Cru - Crux the Southern Cross

Intro and Visual description

When looking for the Southern Cross, beware of two similar asterisms nearby, both of which point more toward the Large Magellenic Cloud (in the constellation Dorado) than toward the south celestial pole: 

  1. The Diamond Cross (in Carina).
  2. The False Cross (between Carina and Vela).

The real Crux has two unmistakable marks, which will help you be sure you’ve found the real thing: 

  1. Coal Sack. This "dark nebula" of opaque, non-luminescent gases, blots out the brightness of the Milky Way. In the 19th century, James Froude regarded it as "the inky spot--an opening into the awful solitude of unoccupied space."
  2. Pointers: Forefeet of Centaurus: Hadar (closest); and Rigil Kentaurus (foot) = alpha-Centauri.

Southern Circumpolar Motion: Crux vs. Ursa Major

  • The axis of Crux points toward the south celestial pole, or just off of it.  Acrux, the star nearest the pole, is the same distance from the south pole as the star Dubhe, a pointer of the Big Dipper, is from the north pole.
  • From 35 degrees south Crux grazes but does not dip below the horizon, just as from 35 degrees north latitude, the Big Dipper grazes but does not dip below the horizon.
  • Crux moves in a circle around the south pole every 24 hours, just as the Big Dipper moves in a circle around the north pole every 24 hours.
  • Crux culminates at midnight near the end of March.
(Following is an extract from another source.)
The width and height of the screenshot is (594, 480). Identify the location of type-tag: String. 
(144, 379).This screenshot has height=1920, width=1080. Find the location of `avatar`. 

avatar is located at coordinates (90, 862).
When the Big Dipper is high in the sky for northerners, Crux is high in the sky for southerners. When one is low, the other is low. When one is halfway up on one side, the other is halfway up on the other side.
  • Crux moves around the south celestial pole in a clockwise direction, while the Big Dipper moves around the north pole counterclockwise. Crux has been called the "Southern Clock."

Origin and History

Created by Amerigo Vespucci in 1503, along with Triangulum Australe.

Skylore, Literature and Culture

Once part of the constellation Centaurus, Crux was separated by early modern explorers. Crux now lies tucked underneath the belly of the Centaur, and is the smallest of the 88 constellations. Located within the Milky Way, its five main stars form a "crosse so fayre and beutiful, that none other hevenly sygne may be compared...", wrote Andrea Corsali in 1517. Because of the splendor of Crux, South America was once called the "Land of the Holy Cross."

Dante wrote, in the opening canto of Purgatorio, of four stars near the southern pole (representing the four civic virtues). Later commentators have interpreted these as referring to Crux (although this is doubtful):

The lovely planet, love’s own quickener,
Now lit to laughter all the eastern sky,
Veiling the Fishes that attended her.
Right-hand I turned, and, setting me to spy
That alien pole, beheld four stars, the same
The first men saw, and since, no living eye;
It seemed the heavens exulted in their flame--
O widowed world beneath the northern pole,
Forever famished of the sight of them!"

Key:

  • The lovely planet = Venus
  • Fishes = Pisces
  • Alien pole = south celestial pole
  • The first men = Adam and Eve before the expulsion from Eden

Due to precession, Crux was visible from London about 3,000 B.C. Now it is entirely invisible north of Texas, or 35 degrees north latitude. Dante’s reference to "widowed world beneath the northern pole" seems especially apt, since the sight of Crux was once ours, but now is lost. Due to the same precessional motion, coincidentally, the Southern Cross was last seen from the latitude of Jerusalem in the century when Christ was crucified.